SURE-GB aims to build an automated service that identifies occupation-related under-representational, stereotypical, and algorithmic gender bias in machine translation, targeting English and French and lower resource languages, i.e., Greek. The proposed method involves creating a curated knowledge graph that a) encodes standardised knowledge and data for occupations (based on data and hierarchies from EU-LFS, the ESS, and the International Classification of Occupations-ISCO), b) incorporates statistics for occupation-related gendered language usage derived from linguistic corpora. Our goal is to develop a ready-to-use machine learning toolkit, that utilises the above knowledge to detect and categorise gender biases for: a) providing actionable recommendations for improvement, b) establishing guidelines for unbiased language translation, and c) raising awareness of gender biases in machine translation systems.

System Overview

Alt text

Step 1: Extract Occupations

Script name: occ_models.py

This script provides functionality to extract and identify occupations mentioned in a given text using two methods:

  1. Local Model (HF_Model) – Uses a Hugging Face model to find occupations in the input text.
  2. AWS Model (find_occupations_aws) – Leverages an AWS Bedrock model to achieve the same.

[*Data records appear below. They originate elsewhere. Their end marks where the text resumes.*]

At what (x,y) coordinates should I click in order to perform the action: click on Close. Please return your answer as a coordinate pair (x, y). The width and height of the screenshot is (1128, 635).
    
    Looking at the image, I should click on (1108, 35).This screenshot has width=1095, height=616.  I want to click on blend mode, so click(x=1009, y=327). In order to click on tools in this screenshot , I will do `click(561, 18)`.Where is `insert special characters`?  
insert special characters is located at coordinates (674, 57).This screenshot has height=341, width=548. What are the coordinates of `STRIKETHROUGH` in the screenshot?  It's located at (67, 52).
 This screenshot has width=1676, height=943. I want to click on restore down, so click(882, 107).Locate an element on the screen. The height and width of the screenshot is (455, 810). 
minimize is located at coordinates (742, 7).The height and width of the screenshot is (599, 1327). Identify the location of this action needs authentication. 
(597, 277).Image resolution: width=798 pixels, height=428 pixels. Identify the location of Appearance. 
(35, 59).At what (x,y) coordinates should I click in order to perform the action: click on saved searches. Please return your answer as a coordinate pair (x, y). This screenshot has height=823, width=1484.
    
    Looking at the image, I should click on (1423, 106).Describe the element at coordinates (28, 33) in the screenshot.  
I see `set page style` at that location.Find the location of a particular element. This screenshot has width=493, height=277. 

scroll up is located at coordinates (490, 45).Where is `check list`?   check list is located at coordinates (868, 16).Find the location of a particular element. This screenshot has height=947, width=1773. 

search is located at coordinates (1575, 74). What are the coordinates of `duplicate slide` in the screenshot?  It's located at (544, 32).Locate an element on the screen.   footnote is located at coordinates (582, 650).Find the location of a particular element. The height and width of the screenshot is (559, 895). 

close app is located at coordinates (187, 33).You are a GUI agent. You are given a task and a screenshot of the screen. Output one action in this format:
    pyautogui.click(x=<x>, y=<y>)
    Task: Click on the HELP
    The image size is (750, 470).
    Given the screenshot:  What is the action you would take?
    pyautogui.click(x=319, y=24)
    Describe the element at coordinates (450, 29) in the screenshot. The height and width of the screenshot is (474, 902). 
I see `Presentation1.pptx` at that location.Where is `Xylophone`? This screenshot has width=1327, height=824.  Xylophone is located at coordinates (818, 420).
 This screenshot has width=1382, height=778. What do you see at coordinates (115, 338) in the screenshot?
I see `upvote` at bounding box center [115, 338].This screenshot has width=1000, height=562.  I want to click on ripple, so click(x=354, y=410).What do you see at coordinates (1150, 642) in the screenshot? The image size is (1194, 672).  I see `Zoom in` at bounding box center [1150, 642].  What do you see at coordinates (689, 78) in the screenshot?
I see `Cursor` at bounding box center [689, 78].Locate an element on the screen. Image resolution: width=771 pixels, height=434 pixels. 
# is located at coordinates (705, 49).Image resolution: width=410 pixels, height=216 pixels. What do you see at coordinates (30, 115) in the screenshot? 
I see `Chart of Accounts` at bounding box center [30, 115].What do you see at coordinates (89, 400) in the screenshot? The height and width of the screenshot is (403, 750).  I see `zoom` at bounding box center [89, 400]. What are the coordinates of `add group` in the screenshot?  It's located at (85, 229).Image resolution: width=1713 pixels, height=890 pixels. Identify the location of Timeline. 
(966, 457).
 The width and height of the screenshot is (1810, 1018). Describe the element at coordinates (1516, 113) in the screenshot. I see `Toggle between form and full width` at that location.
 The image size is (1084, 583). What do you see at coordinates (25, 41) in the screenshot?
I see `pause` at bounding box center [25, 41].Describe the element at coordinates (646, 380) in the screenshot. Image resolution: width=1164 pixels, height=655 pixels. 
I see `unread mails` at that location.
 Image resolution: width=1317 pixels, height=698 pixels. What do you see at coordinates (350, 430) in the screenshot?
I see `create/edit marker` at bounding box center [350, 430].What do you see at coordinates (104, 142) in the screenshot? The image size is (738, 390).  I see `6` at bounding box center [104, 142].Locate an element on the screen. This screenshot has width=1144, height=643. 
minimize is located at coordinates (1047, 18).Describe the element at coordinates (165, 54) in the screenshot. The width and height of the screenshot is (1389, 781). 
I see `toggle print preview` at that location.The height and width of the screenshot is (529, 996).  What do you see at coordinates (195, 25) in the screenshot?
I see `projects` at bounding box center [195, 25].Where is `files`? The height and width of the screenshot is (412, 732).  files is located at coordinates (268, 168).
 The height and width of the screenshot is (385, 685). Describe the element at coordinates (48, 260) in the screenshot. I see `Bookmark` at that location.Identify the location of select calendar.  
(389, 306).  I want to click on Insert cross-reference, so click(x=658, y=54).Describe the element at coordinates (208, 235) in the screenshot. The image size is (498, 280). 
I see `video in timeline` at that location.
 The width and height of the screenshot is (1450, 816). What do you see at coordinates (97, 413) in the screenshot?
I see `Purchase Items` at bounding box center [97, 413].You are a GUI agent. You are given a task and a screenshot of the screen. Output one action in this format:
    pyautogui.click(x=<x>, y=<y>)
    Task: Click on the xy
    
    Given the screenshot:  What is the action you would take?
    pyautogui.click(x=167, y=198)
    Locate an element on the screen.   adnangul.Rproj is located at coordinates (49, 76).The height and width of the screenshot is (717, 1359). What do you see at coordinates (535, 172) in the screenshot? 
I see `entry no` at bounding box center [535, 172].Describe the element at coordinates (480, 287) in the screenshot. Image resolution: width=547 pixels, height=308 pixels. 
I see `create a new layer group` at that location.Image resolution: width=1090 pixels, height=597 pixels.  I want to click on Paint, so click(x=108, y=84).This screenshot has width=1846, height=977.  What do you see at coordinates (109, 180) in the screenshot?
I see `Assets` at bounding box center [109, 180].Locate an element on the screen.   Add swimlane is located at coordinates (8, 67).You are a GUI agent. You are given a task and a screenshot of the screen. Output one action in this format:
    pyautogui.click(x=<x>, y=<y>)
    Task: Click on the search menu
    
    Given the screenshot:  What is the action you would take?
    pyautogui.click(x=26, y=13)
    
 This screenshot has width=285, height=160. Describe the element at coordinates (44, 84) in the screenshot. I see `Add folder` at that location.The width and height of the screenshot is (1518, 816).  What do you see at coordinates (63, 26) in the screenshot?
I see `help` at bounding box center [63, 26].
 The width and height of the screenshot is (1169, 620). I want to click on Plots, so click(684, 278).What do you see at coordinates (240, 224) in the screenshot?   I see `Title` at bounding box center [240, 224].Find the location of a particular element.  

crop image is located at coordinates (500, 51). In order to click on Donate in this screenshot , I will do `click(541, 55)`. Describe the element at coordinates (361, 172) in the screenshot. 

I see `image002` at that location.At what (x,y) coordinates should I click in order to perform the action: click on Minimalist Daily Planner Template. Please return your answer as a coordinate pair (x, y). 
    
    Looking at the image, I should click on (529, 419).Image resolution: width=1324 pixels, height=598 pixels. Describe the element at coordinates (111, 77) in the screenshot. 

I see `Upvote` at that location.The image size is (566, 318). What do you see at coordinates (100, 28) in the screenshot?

Both methods analyze the input text and return any detected occupation titles along with brief definitions. The script is useful for tasks where you need to extract profession-related information from raw text.

Setup

Dependencies

  • transformers
  • boto3

Install via:

pip install transformers boto3

Usage

  1. Local Model:

    from occ_models import HF_Model
    model = HF_Model(hf_path)
    model.find_occupations(text)
  2. AWS Model:

    from occ_models import find_occupations_aws
    find_occupations_aws(text, hf_path, aws_model_id)

For the aws the hf path is required to ensure proper tokenization.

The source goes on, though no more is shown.